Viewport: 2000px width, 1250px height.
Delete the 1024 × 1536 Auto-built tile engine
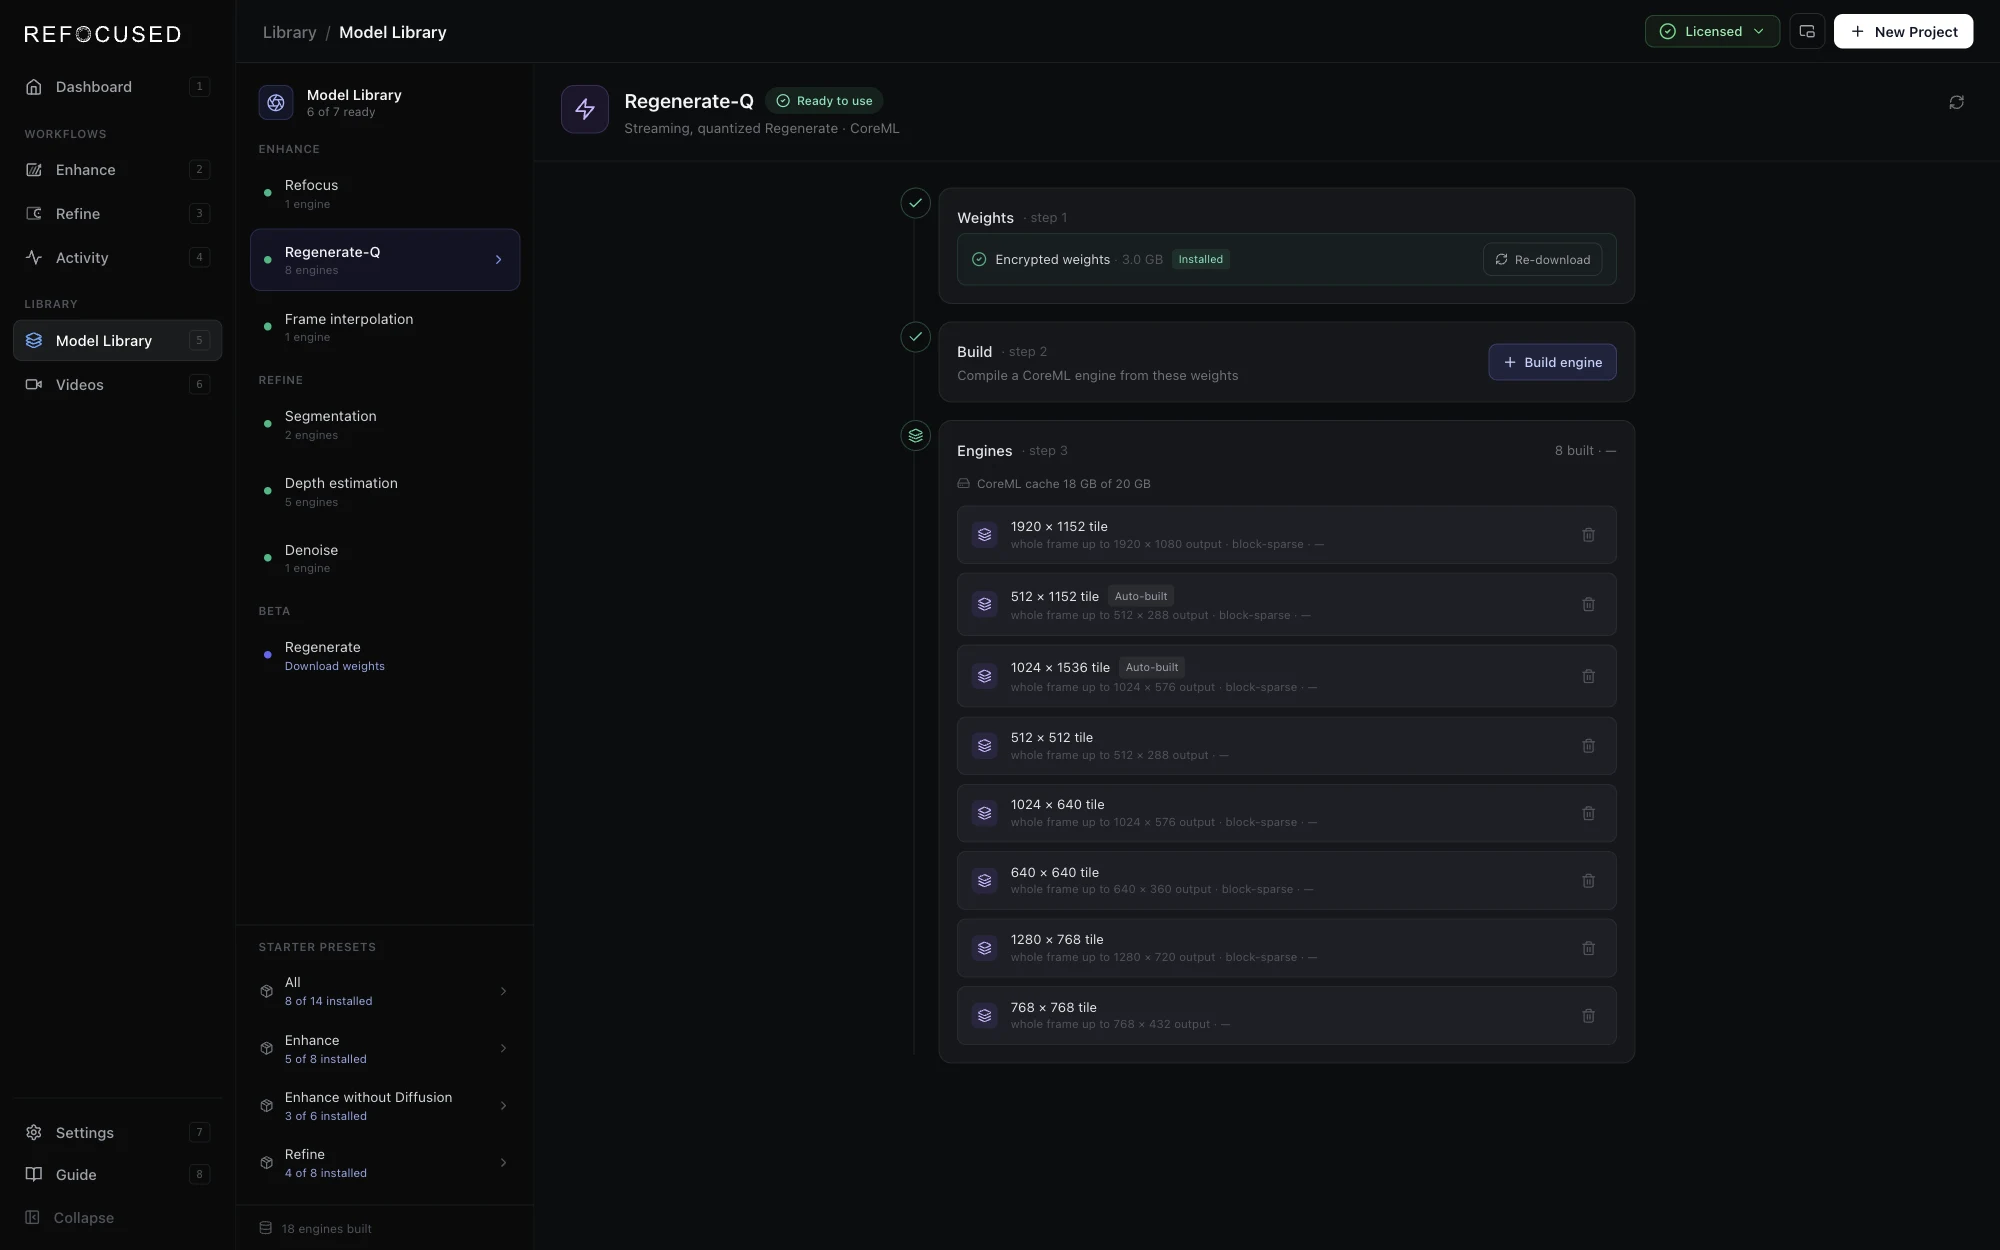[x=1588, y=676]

...

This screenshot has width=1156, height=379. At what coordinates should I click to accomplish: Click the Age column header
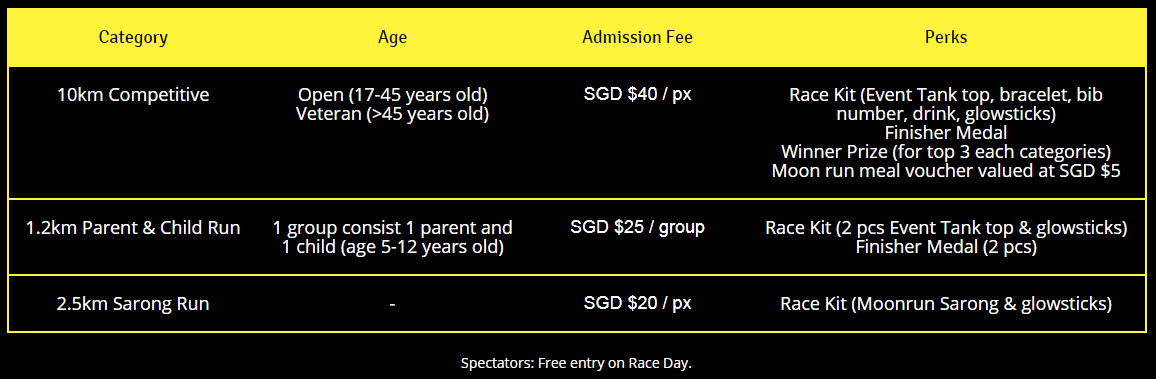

...

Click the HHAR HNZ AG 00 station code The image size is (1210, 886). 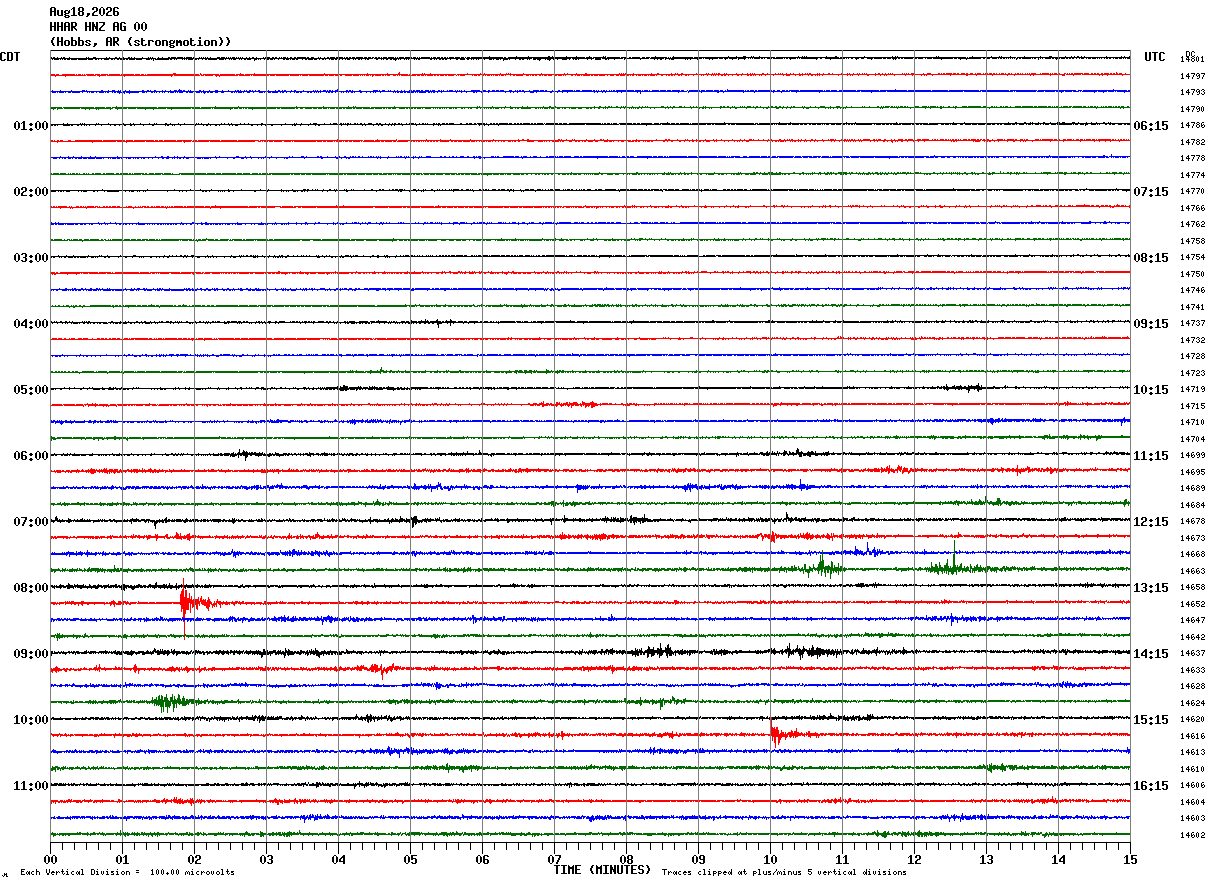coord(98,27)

- WHAT THE TASK REQUIRES -
Wherever the string "height" appears in a line of the records above, copy that line.

- ANSWER TO THE PROBLEM -
Viewport: 2000px width, 1250px height.
This screenshot has width=1156, height=379. At what coordinates should I click to accomplish: Click the Age column header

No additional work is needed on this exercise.